== WORK TASK ==
In the records below, how many lines hold the string "link"? Give only the number.

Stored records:
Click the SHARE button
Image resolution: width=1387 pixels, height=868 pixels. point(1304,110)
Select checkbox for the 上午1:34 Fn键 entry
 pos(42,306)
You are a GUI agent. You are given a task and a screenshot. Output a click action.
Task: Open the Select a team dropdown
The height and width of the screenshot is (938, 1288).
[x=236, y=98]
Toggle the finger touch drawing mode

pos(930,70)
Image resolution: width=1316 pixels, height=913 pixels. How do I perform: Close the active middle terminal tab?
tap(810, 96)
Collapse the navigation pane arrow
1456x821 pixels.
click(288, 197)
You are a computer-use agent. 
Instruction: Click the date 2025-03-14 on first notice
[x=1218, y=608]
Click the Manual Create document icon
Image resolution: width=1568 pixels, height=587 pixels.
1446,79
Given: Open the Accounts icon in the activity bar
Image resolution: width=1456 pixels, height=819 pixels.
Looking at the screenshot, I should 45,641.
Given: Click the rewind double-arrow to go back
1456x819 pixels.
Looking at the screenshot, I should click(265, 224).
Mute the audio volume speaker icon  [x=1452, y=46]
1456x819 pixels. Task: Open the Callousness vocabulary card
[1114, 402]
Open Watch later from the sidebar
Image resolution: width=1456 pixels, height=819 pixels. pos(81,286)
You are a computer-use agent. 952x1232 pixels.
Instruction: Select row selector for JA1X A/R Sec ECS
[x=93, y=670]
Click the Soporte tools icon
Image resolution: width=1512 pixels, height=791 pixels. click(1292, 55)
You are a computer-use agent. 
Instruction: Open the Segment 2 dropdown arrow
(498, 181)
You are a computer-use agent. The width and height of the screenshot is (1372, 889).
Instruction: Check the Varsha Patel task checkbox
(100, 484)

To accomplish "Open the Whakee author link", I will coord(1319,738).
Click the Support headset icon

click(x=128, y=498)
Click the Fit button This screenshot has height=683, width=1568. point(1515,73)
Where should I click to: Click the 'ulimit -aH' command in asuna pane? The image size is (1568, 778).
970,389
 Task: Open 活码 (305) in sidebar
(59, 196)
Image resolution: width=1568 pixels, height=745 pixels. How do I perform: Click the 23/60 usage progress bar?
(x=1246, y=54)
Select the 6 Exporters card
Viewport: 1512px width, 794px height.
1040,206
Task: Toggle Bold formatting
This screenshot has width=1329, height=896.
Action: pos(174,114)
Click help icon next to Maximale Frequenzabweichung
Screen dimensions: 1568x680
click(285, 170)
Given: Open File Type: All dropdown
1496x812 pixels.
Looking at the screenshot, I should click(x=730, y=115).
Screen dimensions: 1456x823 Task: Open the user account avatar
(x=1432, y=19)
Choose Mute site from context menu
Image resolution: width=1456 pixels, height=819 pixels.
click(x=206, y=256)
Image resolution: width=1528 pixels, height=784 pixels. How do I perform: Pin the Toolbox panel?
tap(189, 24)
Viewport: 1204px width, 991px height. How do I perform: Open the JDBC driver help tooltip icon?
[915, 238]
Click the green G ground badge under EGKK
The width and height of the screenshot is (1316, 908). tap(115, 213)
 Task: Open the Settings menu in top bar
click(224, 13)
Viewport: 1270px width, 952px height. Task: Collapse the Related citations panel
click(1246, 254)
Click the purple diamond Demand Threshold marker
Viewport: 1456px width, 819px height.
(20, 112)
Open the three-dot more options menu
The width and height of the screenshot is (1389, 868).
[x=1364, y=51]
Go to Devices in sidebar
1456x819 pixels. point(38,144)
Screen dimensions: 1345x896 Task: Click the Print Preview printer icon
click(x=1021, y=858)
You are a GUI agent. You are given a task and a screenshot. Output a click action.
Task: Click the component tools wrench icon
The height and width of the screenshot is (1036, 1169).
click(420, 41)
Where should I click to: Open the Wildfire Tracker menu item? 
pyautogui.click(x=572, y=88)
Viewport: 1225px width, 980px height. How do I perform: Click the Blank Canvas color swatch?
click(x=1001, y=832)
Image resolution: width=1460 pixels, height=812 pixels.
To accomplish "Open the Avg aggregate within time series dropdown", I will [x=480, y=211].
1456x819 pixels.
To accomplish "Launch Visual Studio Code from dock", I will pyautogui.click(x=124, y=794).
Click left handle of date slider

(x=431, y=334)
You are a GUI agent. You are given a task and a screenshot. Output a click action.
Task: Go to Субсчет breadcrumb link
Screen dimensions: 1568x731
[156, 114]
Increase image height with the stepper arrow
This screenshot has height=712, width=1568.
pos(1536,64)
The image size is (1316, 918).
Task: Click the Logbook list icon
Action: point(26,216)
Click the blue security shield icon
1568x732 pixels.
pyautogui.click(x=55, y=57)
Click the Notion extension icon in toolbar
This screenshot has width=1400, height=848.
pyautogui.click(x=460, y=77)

== RESULT OF THE TASK ==
2